It’s The Perfect Time To Play Dungeons & Dragons

It’s The Perfect Time To Play Dungeons & Dragons

You might know that the long-awaited new edition of Dungeons & Dragons is upon us. You might be playing it right now, waving an HB pencil around, informing your friends that they’re up to their nips in orcs and should roll for initiative.

Or maybe you’re the other kind of person. Maybe you’ve never played D&D, and news that the new, 5th edition returns to the roots of the game is like me telling you that scientists have discovered a new gender of swan. You’ve got some interest, though. You’re two paragraphs into an article called “It’s The Perfect Time To Play Dungeons & Dragons.” And yes, yes, yes you should. This is the best, most exciting kind of D&D we’ve had in 20 years, and that’s not all. It’s never been more beginner-friendly.

Half of that’s down to the beginner box they’re selling, which contains a quick-start rule booklet (forget any images you might have of stacks of hardback books), a set of dice, a load of pre-filled character sheets and an epic adventure that will fill a month of pizza-powered Sundays. You just add pencils and friends.

It’s The Perfect Time To Play Dungeons & Dragons

The other reason it’s so easy is that, finally, D&D is ergonomically designed, just like video games.

You know how when movies or sitcoms depict D&D, people sit down and within 60 seconds they’re being ambushed by goblins, panickedly figuring out who they are and what they’re carrying? That’s what the beginner box offers. Printed on the back of each character sheet are instructions on how to level up, especially relevant in this version because (again, just like video games) the many and varied power trees of your character class open up gradually. Only once you’ve been playing for two evenings will you be asked whether your Rogue wants to be a Thief, Assassin or Arcane Trickster. And if you decide to pick up the Player’s Handbook for the full rules, you’ll find fantastically written charts you can roll on to help players down the unsettling path of roleplaying.


This is the best, most exciting kind of D&D we’ve had in 20 years… It’s never been more beginner-friendly.

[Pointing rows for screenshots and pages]
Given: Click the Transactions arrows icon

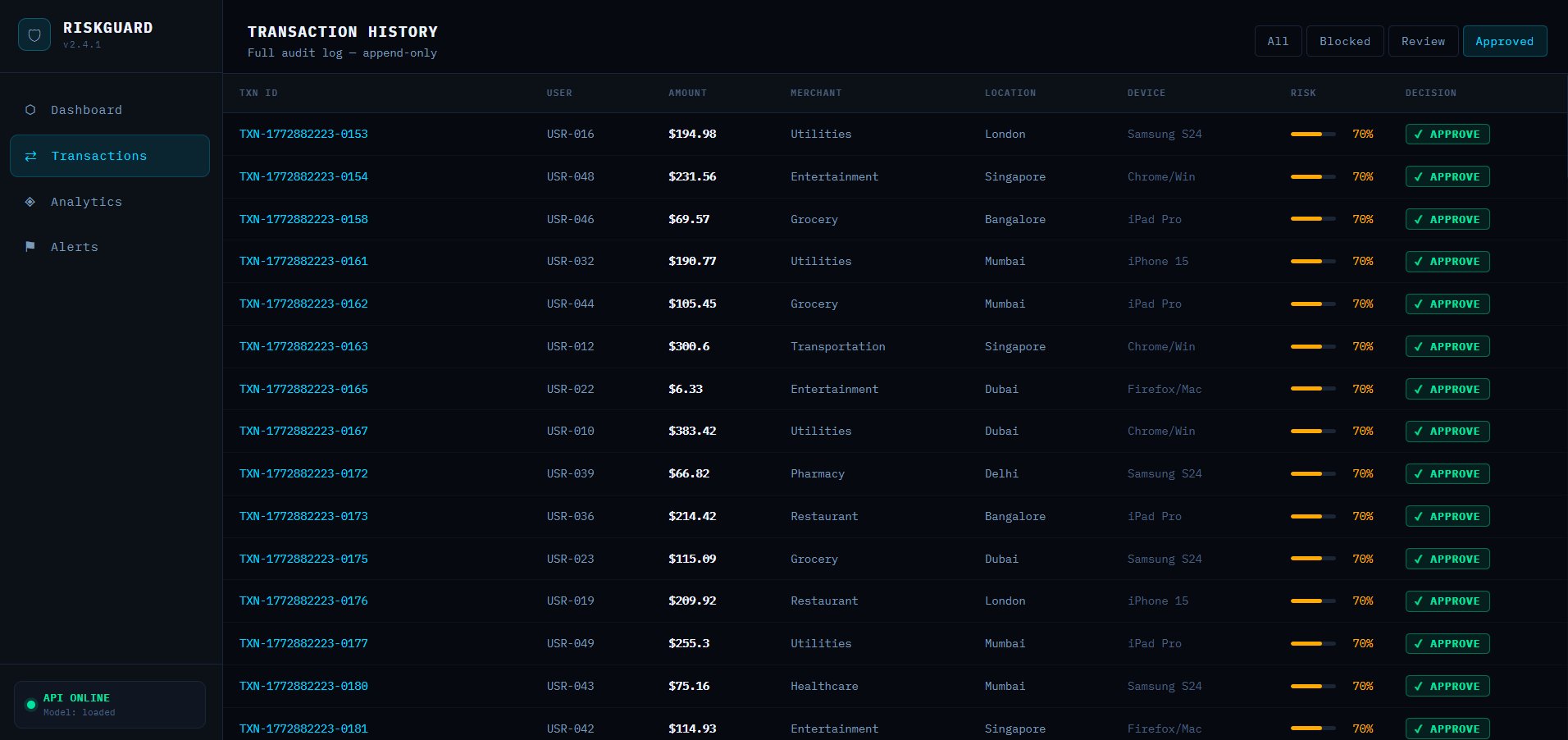Looking at the screenshot, I should (30, 156).
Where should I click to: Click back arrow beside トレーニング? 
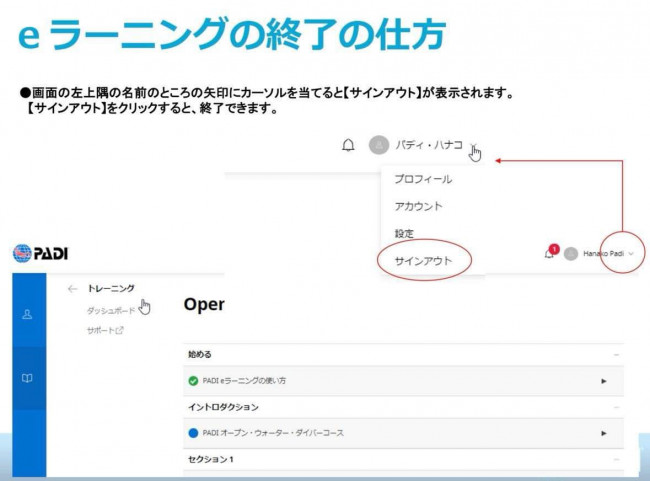[x=73, y=289]
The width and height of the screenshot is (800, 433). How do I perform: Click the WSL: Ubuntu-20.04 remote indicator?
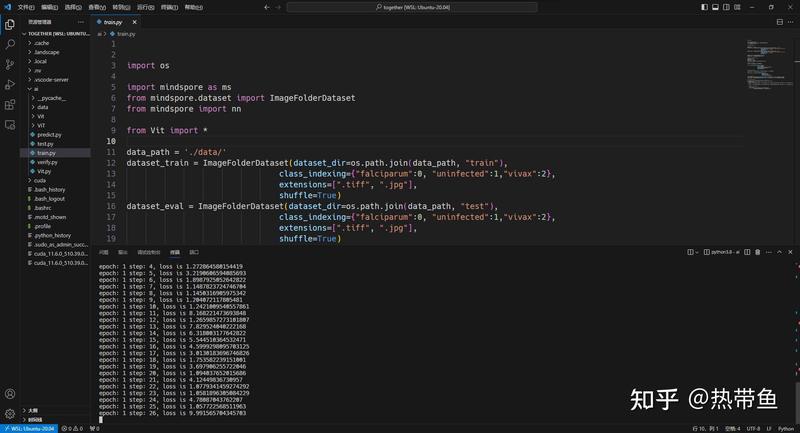[28, 428]
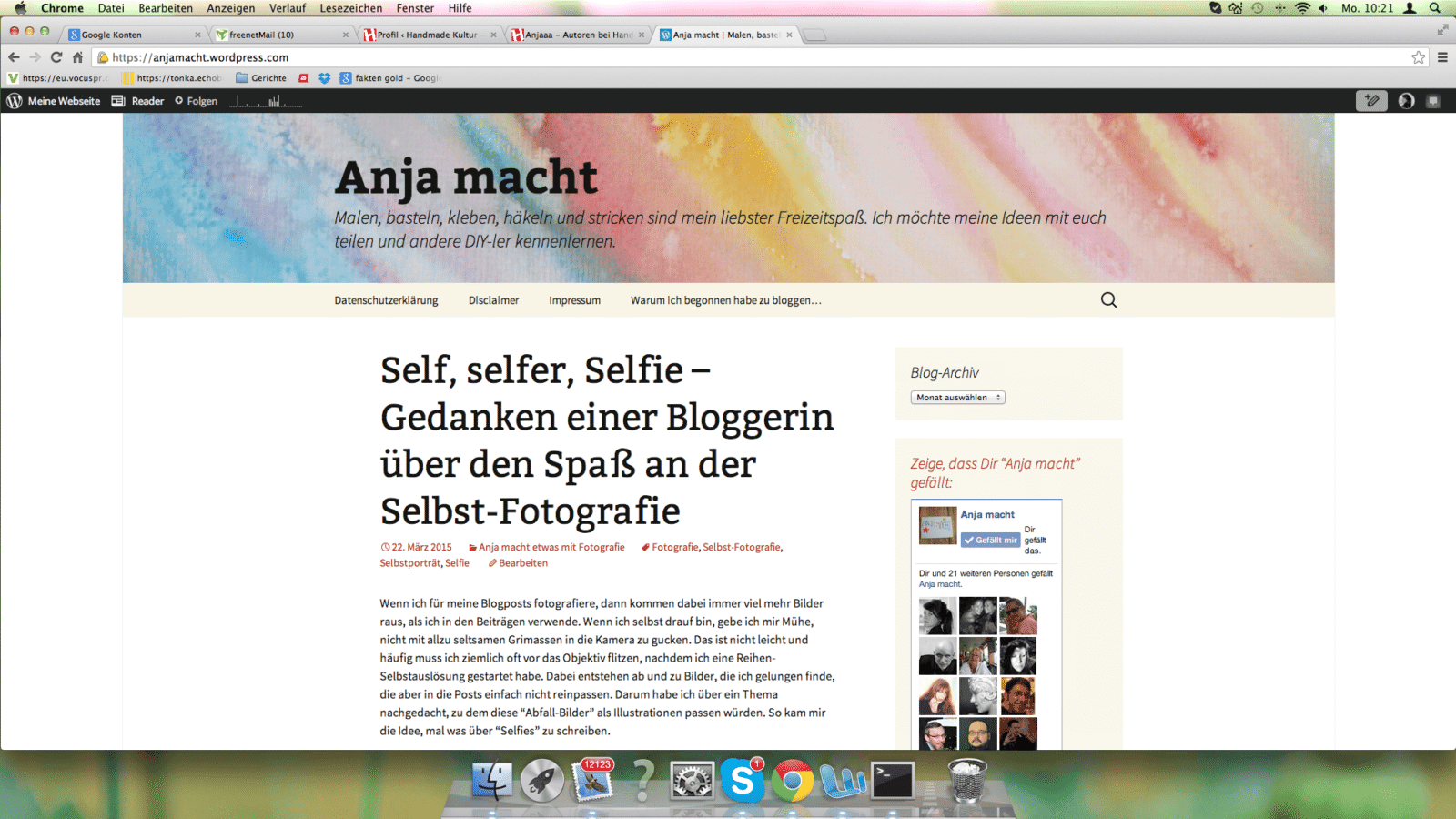This screenshot has width=1456, height=819.
Task: Click the 'Selbst-Fotografie' tag link
Action: click(742, 547)
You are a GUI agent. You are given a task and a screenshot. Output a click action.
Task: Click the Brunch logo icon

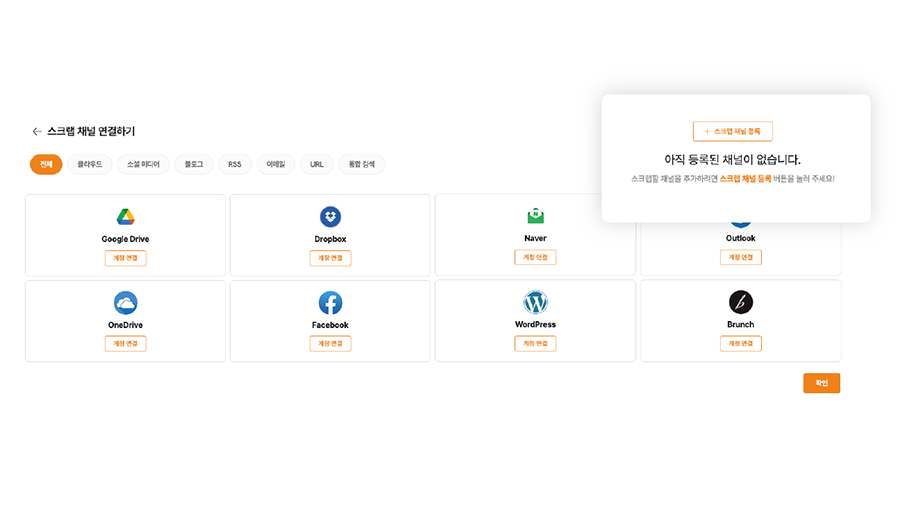[740, 303]
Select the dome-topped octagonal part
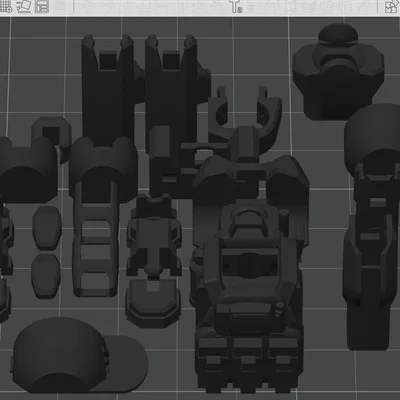The height and width of the screenshot is (400, 400). [x=338, y=72]
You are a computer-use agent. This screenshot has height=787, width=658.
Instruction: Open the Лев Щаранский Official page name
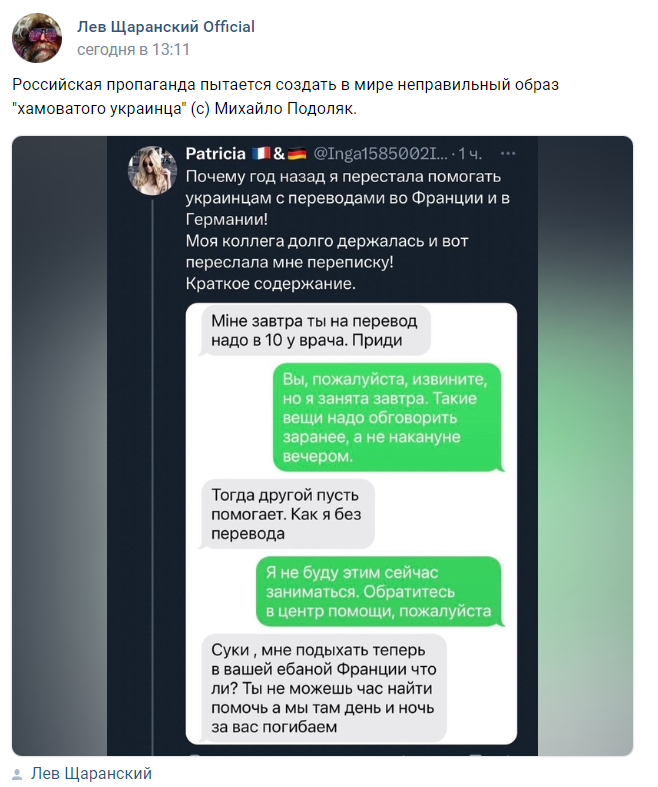point(166,27)
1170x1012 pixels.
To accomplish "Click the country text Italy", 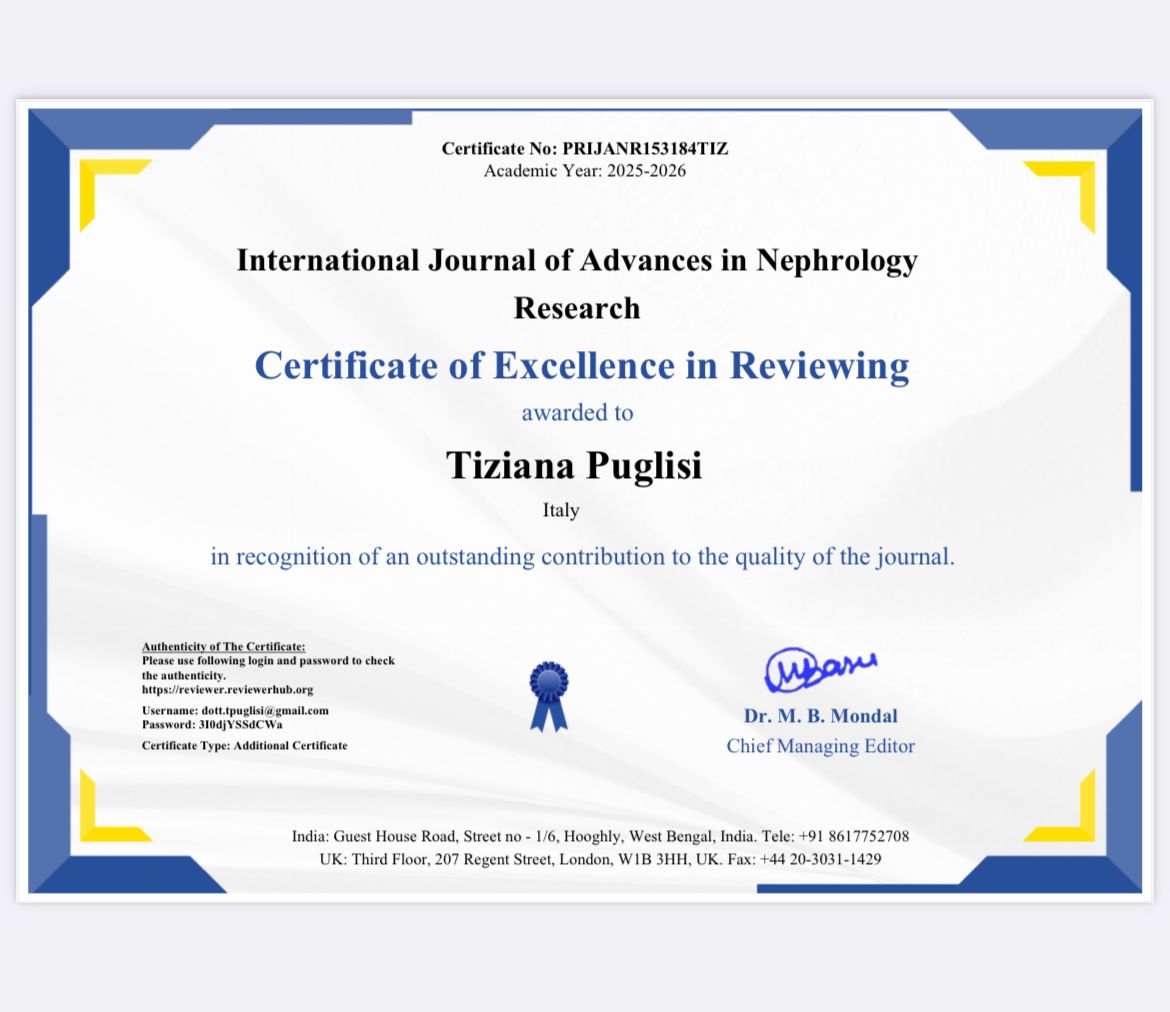I will click(x=561, y=510).
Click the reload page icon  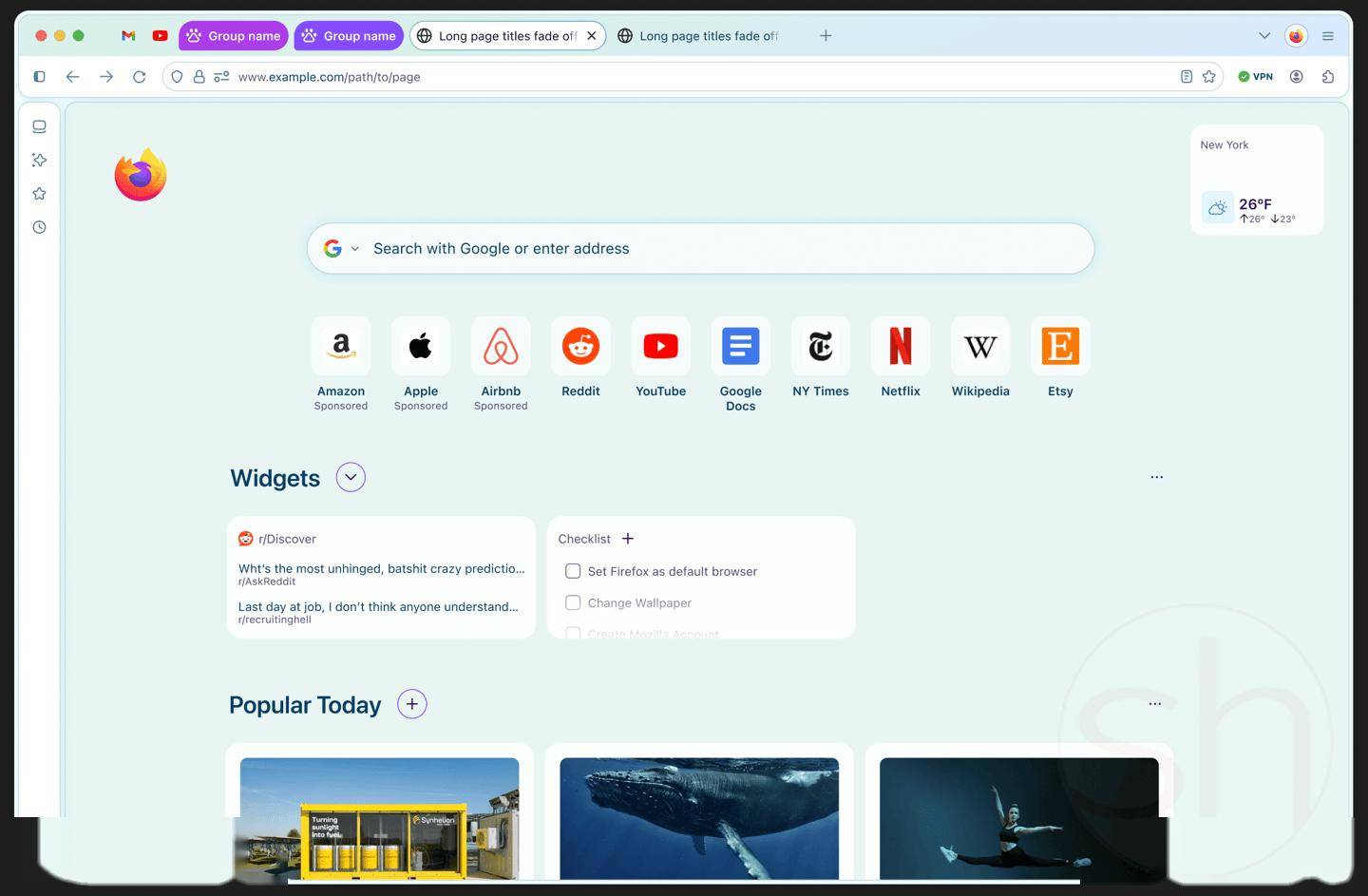(x=140, y=77)
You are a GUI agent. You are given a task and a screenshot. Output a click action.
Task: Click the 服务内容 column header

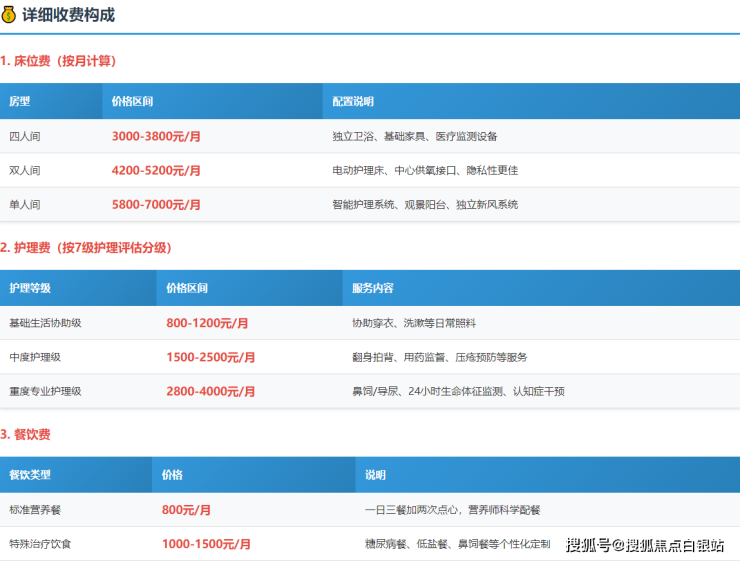click(372, 288)
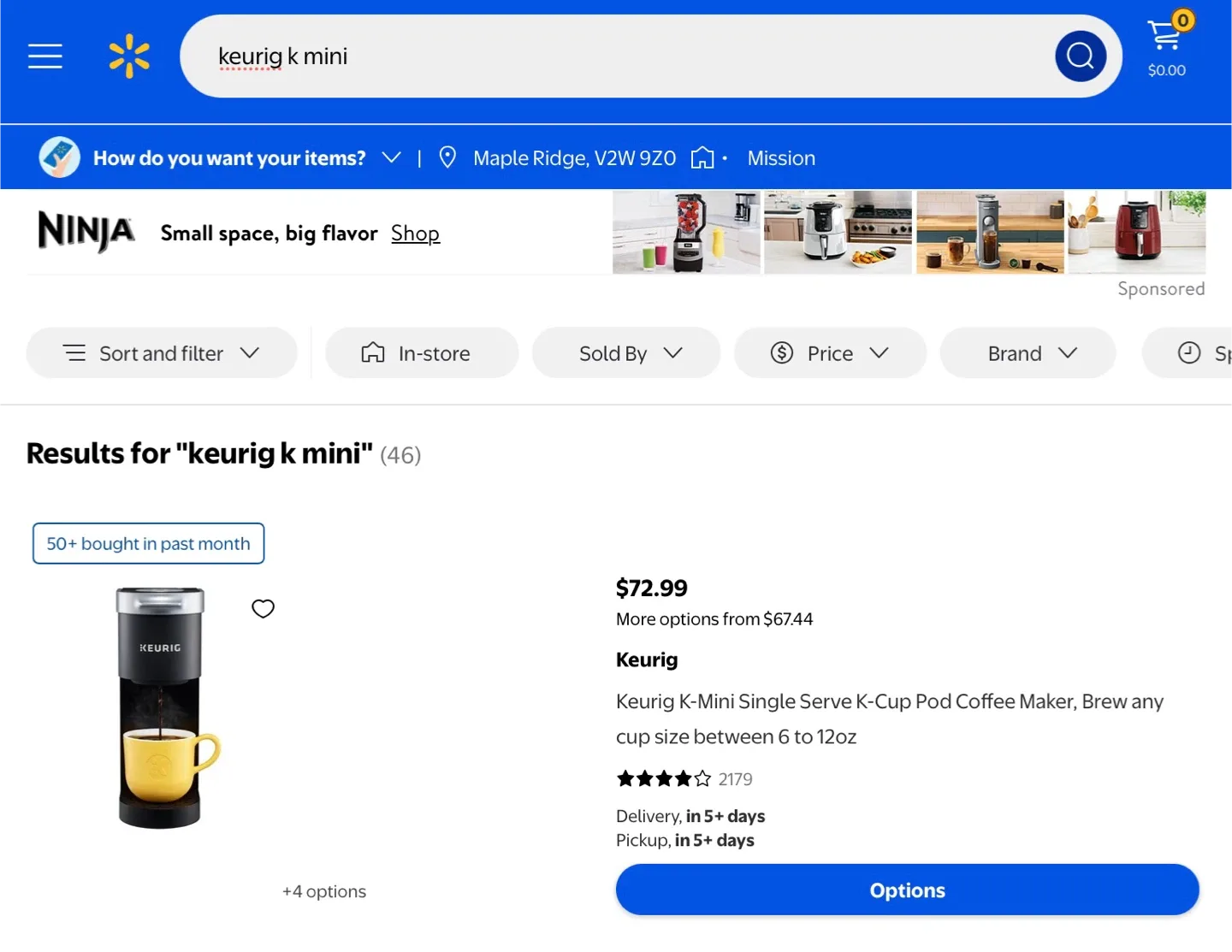Click the Ninja red air fryer thumbnail
The image size is (1232, 952).
tap(1136, 232)
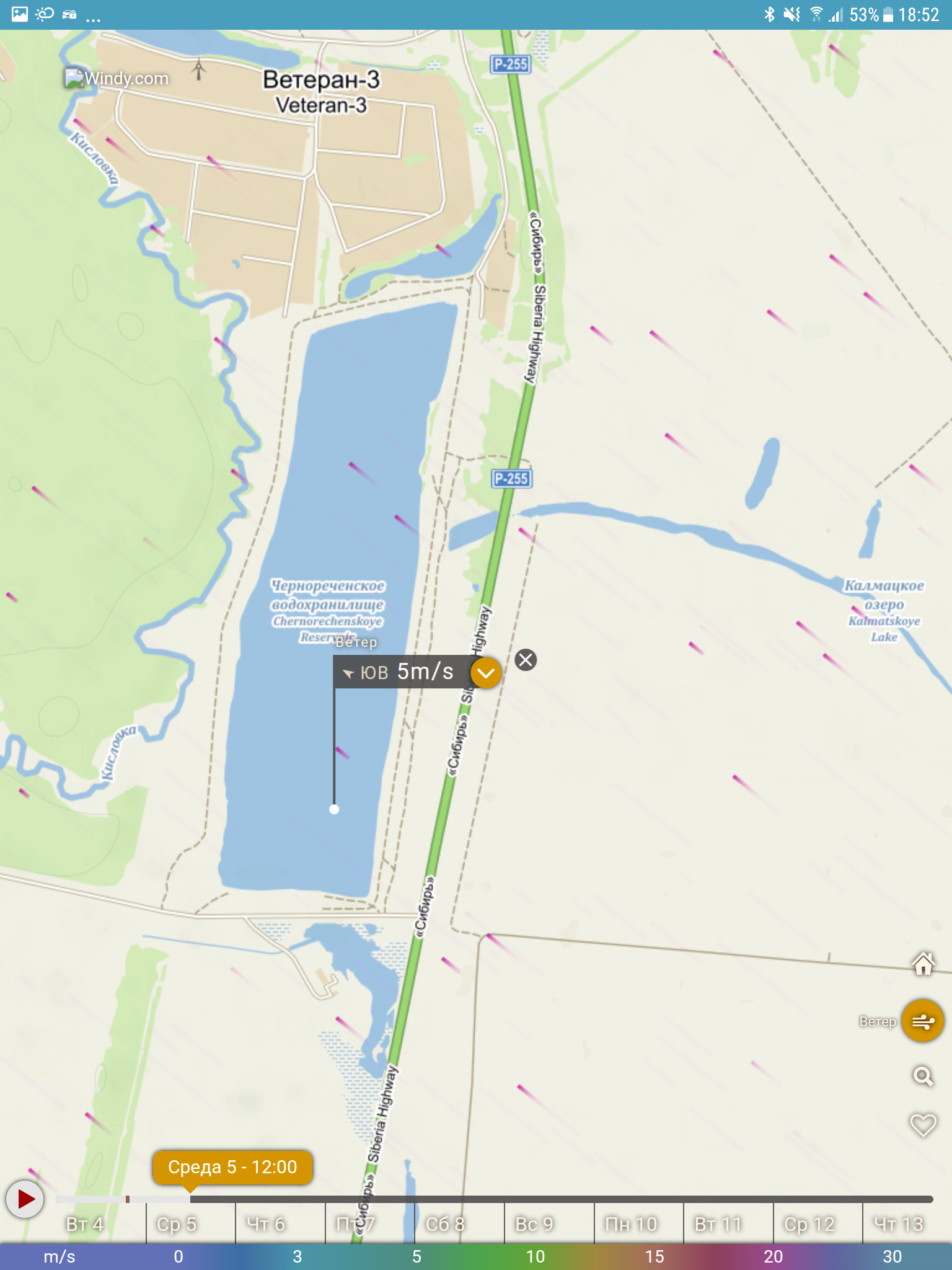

# [Exercise goal]
According to the Dungeons & Dragons article, why are the level-up instructions on the back of each character sheet especially relevant in the 5th edition?

# [Full response]
In this version, the many and varied power trees of a character class open up gradually, as in video games. So new options arrive as play goes on. For example, only after two evenings of play are players asked whether a Rogue wants to be a Thief, Assassin or Arcane Trickster.